Hugo_Storm · March 21, 2025, 1:39am

Hey everyone, I’m trying to figure out how to deal with missing data in my CFA model. I want to calculate factor scores and their confidence intervals, but I’m not sure how to handle the NAs in my dataset.

I’ve got a sample dataset with 500 observations and 5 items. Some of the items have missing values. Here’s a quick look at my data structure:

# Create sample data
n <- 500

df <- data.frame(
  ID = 1:n,
  state = sample(c('CA', 'NY', 'TX', 'FL', 'IL'), n, replace = TRUE),
  school = paste('School', 1:n),
  gender = sample(c('M', 'F'), n, replace = TRUE),
  q1 = runif(n),
  q2 = runif(n),
  q3 = runif(n),
  q4 = runif(n),
  q5 = runif(n)
)

# Add some NAs
df[sample(1:n, 50), 'q1'] <- NA
df[sample(1:n, 75), 'q3'] <- NA
df[sample(1:n, 60), 'q5'] <- NA

# CFA model
model <- 'factor =~ q1 + q2 + q3 + q4 + q5'

# Fit model
library(lavaan)
fit <- cfa(model, data = df)

I’m using lavaan for the CFA, but I’m stuck on how to get the factor scores and their confidence intervals with the missing data. Any tips or code examples would be super helpful! Thanks!

Ethan85 · March 26, 2025, 8:35pm

I’ve encountered similar issues with missing data in CFA models. One approach that’s worked well for me is using the ‘sem’ package in R, which can handle missing data through full information maximum likelihood (FIML) estimation.

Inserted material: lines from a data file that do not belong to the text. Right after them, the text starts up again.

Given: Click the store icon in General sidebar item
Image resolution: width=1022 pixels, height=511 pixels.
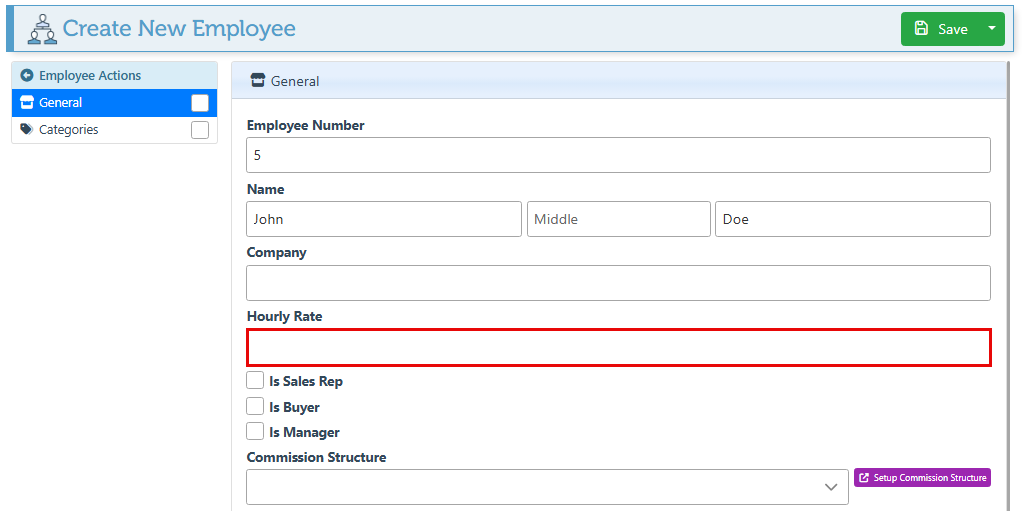Looking at the screenshot, I should pyautogui.click(x=27, y=102).
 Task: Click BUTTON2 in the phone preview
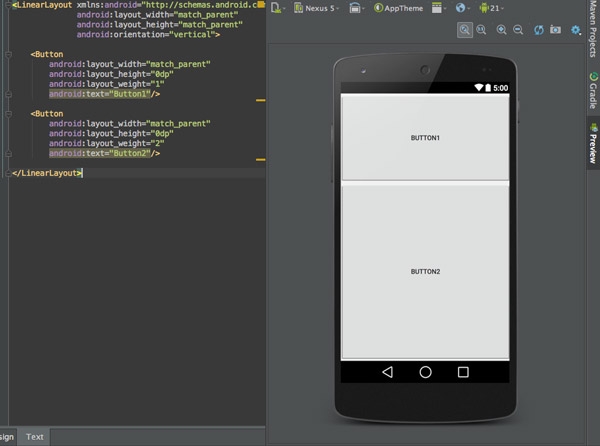[x=425, y=272]
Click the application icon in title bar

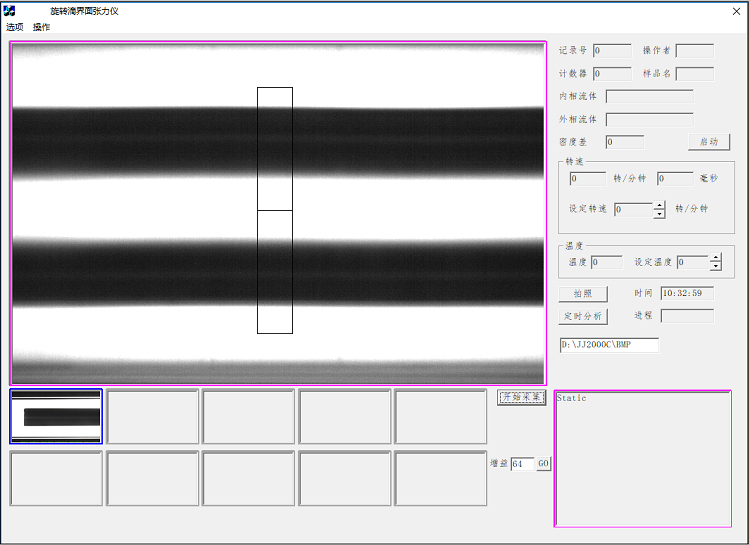(9, 11)
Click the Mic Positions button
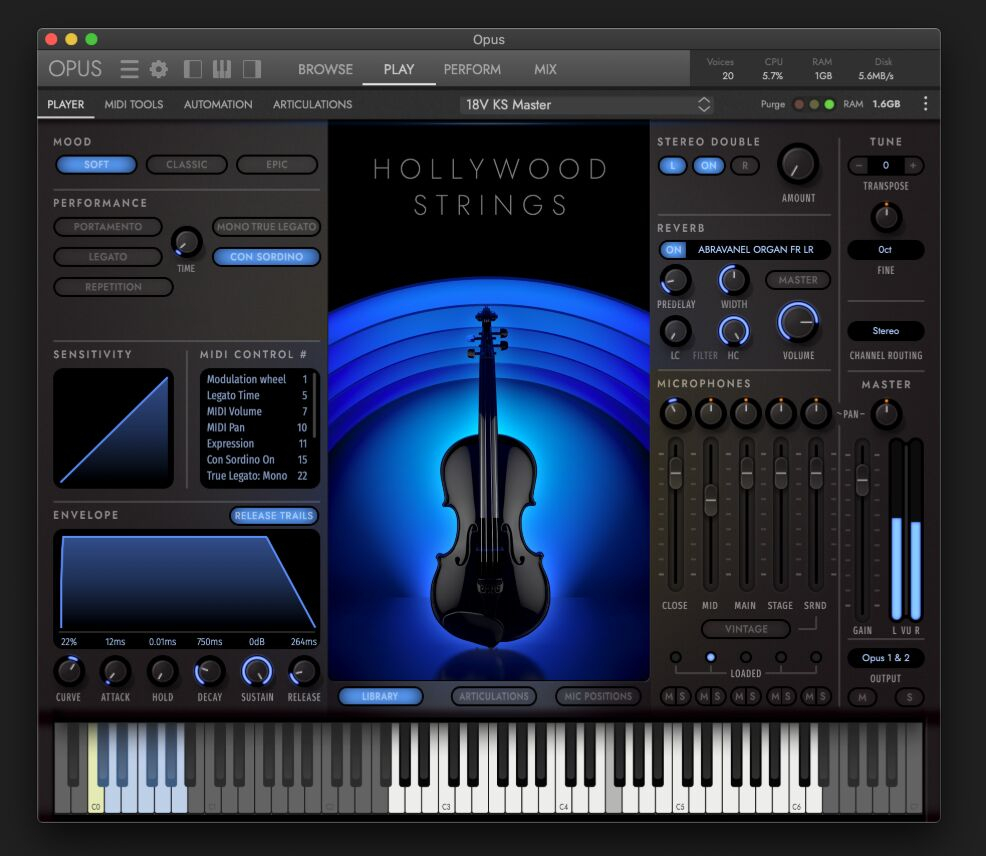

Here’s a basic example of how you might proceed:

library(sem)
model <- specifyModel()
factor -> q1, lambda1
factor -> q2, lambda2
factor -> q3, lambda3
factor -> q4, lambda4
factor -> q5, lambda5
q1 <-> q1, theta1
q2 <-> q2, theta2
q3 <-> q3, theta3
q4 <-> q4, theta4
q5 <-> q5, theta5
factor <-> factor, NA, 1

fit <- sem(model, data = df, missing = 'fiml')
scores <- fscores(fit)

This should give you factor scores even with missing data. For confidence intervals, you might consider using bootstrapping techniques. The ‘boot’ package in R can be helpful for this purpose.

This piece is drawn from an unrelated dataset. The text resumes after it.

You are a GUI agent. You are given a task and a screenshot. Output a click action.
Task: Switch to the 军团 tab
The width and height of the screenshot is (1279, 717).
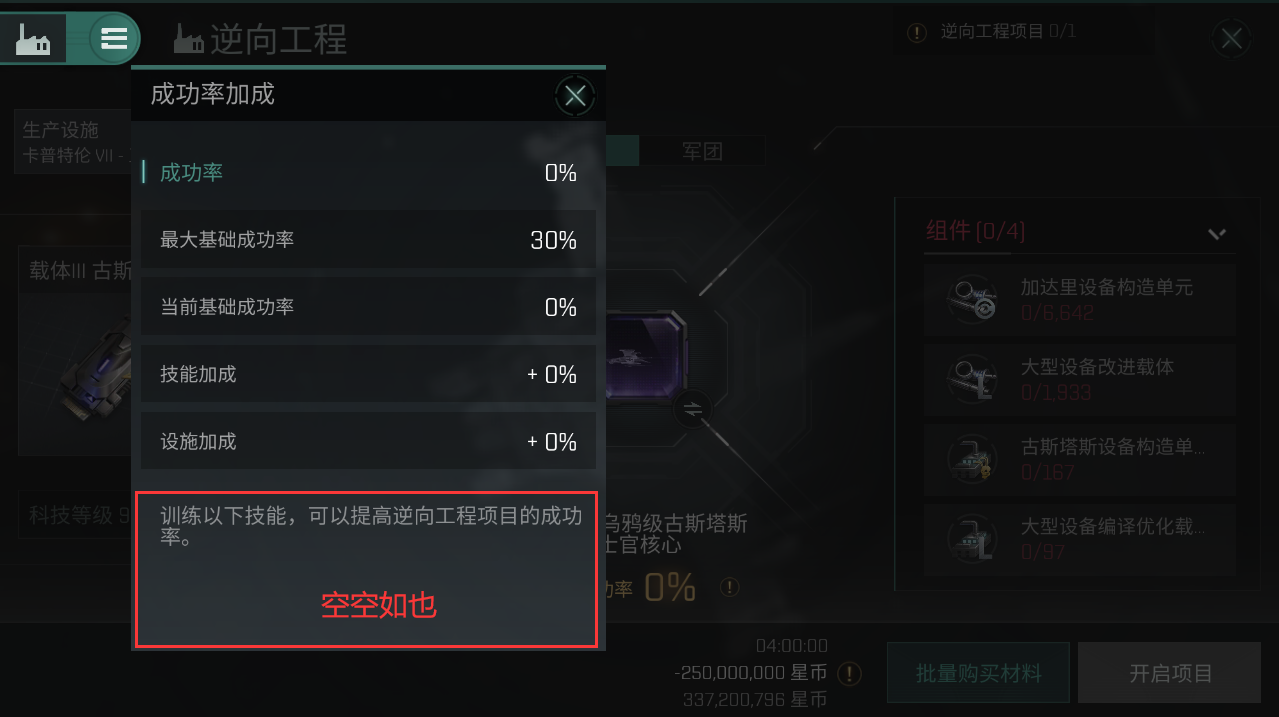pos(702,151)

Remember that the appropriateness of FIML depends on your missing data mechanism. If you’re dealing with MCAR or MAR data, FIML should provide unbiased estimates.

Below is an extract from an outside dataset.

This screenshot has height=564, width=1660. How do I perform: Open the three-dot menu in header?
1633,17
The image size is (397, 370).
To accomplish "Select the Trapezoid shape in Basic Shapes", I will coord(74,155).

Luke87 · March 26, 2025, 10:21am

hey hugo, i’ve dealt with this before. you can use the lavPredict() function to get factor scores even with missing data. it’ll use full information maximum likelihood (FIML) to handle NAs. for confidence intervals, try bootstrapping with lavaan::bootstrapLavaan(). might take a while to run tho. hope this helps!

Owen_Galaxy · March 23, 2025, 7:35pm

Hey there Hugo_Storm!

Dealing with missing data in CFA can be tricky, but it’s totally doable. Have you considered using multiple imputation? It’s a neat technique that could work well for your situation.

Here’s a thought - what if you tried the mice package? It’s pretty robust for handling missing data. You could impute multiple datasets, run your CFA on each, and then pool the results. Might give you more stable estimates.

Just curious, have you explored why you have missing data? Sometimes the pattern of missingness can be informative. Maybe there’s an interesting story hiding in those NAs!

What do you think about trying something like this:

library(mice)
library(lavaan)

imputed_data <- mice(df, m = 5)
results <- with(imputed_data, cfa(model))
pooled_results <- pool(results)

This could give you a good starting point. What do you reckon? Have you tried anything like this before?

I’d love to hear more about your project. What’s the factor you’re trying to measure? Sounds intriguing!